MOTORSLICE: Um Indie Brasileiro Ambicioso que Sonha Alto, mas Ainda Tropeça
Introdução
MOTORSLICE é, na minha opinião, um dos indies brasileiros mais ambiciosos e corajosos dos últimos tempos. Feito por apenas dois irmãos da Regular Studio, no interior do Brasil, o jogo tenta misturar parkour fluido, combate com motosserra, chefes gigantes e uma vibe slice of life dentro de um cenário pós-apocalíptico brutalista gigantesco. Lança amanhã (5 de maio de 2026) no PC, PS5 e Xbox Series, e já tem demo gratuita no Steam.

O que mais me chamou atenção foi o contraste: uma garota sonolenta, fofa, cheia de sardas (estilo anime/tomboy) chamada P, correndo com uma motosserra enferrujada no meio de estruturas absurdamente grandes. O marketing com GIFs dela viralizou e eu entendo o porquê. É um jogo que sonha alto, e isso já merece respeito.
Historia
A história é minimalista e eu gosto disso. Você é a P, uma Slicer contratada pra entrar em megastruturas, destruir máquinas e sair. Só que o lugar é enorme, vazio e opressor.
Na minha visão, o ponto forte da narrativa não é ter plot twists mirabolantes, mas sim criar uma vibe slice of life dentro de um mundo hostil. As cenas de preguiça, os diálogos com o drone Orbie e as interações com a própria P são bem fofas e humanas.

Não é uma história épica, mas eu curti o clima de solidão e rotina pesada. Funciona bem pro que o jogo propõe.
Gameplay
Aqui é onde eu tenho mais coisas pra falar.
O parkour tem potencial enorme. Quando acerta, o movimento é bem fluido e gostoso. Porém, na minha opinião, os controles são confusos e pouco responsivos. Eu pulei em falso várias vezes, confundi botões e isso me travou bastante no começo. Senti falta daquela simplicidade e precisão que eu tinha em Prince of Persia. Isso foi um ponto negativo forte pra mim.
O jogo como um todo me pareceu bem repetitivo. É basicamente andar, fazer parkour, lutar contra robôs e repetir isso o tempo todo. Em vários momentos eu parei de jogar porque senti que estava parado demais, sem evolução no gameplay.
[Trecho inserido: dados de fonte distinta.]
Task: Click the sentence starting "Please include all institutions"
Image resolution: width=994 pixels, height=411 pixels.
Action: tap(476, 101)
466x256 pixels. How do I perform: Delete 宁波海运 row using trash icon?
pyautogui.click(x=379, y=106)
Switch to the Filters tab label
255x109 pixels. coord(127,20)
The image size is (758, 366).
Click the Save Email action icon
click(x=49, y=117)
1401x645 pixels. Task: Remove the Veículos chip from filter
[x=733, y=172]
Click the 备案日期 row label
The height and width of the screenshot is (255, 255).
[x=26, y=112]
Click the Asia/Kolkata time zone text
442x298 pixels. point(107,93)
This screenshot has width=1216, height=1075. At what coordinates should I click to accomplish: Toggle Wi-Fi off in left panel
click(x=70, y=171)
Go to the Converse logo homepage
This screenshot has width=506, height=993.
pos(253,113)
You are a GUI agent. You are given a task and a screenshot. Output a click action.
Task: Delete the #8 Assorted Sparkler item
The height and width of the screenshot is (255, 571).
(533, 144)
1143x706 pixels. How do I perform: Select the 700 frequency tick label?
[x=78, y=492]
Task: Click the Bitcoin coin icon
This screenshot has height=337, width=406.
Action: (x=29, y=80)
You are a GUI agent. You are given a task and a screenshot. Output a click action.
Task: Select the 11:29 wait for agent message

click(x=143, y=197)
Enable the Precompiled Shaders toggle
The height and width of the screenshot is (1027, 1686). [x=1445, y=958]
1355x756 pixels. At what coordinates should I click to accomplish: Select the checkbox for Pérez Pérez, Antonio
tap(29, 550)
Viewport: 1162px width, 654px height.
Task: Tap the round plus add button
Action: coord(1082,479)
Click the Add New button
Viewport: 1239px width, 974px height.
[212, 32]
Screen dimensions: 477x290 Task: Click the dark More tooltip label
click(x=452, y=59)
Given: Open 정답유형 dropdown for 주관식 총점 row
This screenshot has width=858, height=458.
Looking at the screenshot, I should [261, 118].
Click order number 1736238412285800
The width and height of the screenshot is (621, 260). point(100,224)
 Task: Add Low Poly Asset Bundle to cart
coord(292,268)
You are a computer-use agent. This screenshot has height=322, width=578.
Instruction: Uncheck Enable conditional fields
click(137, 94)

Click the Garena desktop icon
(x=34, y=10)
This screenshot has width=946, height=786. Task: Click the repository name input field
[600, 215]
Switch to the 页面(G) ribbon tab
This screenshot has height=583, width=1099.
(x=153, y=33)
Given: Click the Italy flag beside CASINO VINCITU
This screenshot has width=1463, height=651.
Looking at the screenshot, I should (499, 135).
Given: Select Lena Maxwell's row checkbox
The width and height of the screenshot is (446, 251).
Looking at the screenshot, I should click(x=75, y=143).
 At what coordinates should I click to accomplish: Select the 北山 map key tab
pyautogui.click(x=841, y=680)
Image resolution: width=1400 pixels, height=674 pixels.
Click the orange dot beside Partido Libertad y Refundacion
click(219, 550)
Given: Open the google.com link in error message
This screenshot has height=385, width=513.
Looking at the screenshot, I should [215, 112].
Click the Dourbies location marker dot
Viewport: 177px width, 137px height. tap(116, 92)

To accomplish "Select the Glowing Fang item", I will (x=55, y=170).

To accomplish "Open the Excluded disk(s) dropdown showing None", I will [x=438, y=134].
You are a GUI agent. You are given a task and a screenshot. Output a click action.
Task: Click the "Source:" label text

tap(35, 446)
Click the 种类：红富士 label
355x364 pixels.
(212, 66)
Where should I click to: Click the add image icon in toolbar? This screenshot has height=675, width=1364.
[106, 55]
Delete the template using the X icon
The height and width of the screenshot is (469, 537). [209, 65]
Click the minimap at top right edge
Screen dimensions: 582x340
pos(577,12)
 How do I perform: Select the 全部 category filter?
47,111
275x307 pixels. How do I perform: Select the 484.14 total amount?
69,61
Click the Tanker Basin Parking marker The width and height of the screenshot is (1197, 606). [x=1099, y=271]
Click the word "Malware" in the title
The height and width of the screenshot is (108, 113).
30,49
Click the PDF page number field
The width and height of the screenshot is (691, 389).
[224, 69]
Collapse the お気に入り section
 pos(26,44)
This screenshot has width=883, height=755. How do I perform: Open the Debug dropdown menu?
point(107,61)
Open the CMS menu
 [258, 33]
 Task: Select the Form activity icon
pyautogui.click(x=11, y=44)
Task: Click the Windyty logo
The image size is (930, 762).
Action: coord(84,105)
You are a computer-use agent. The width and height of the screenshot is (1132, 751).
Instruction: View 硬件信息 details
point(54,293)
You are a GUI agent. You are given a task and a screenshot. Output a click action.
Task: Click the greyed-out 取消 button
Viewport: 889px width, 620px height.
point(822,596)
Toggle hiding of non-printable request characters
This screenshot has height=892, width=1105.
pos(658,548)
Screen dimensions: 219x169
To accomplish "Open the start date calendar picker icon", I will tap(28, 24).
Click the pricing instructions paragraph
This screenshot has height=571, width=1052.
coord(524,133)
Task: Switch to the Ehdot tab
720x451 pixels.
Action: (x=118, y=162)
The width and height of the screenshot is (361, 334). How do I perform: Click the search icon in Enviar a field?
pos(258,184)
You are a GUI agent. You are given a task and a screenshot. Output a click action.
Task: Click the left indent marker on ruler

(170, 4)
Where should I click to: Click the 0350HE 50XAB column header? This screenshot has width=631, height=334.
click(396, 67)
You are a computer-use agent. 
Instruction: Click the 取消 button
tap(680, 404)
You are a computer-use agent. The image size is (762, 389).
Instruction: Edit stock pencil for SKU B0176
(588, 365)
O combate é misto pra mim. As lutas contra os bosses gigantes são ótimas, épicas mesmo, escalar e fatiar aquelas máquinas enormes é sensacional. Já contra as máquinas menores é bem frustrante. As lutas são limitadas, você morre fácil, mata fácil (hit-kill), e os checkpoints ficam longe demais. Isso transformou várias partes em algo chato e repetitivo, me impedindo de progredir com vontade.
Por outro lado, o visual retro com estilo anime ficou muito bonito. O contraste entre o ambiente cinza e brutalista com a P colorida é lindo. A trilha sonora DnB também é excelente, combina perfeitamente com o ritmo do parkour.

No desempenho, o jogo roda muito bem. Não enfrentei nenhum bug na demo, o que mostra o carinho que os irmãos colocaram no projeto.
Conclusão
Na minha opinião sincera, MOTORSLICE é um jogo com muita alma e identidade brasileira. Os dois irmãos da Regular Studio merecem todo o apoio por terem a coragem de fazer algo tão ambicioso com um time tão pequeno. Eu valorizo demais isso.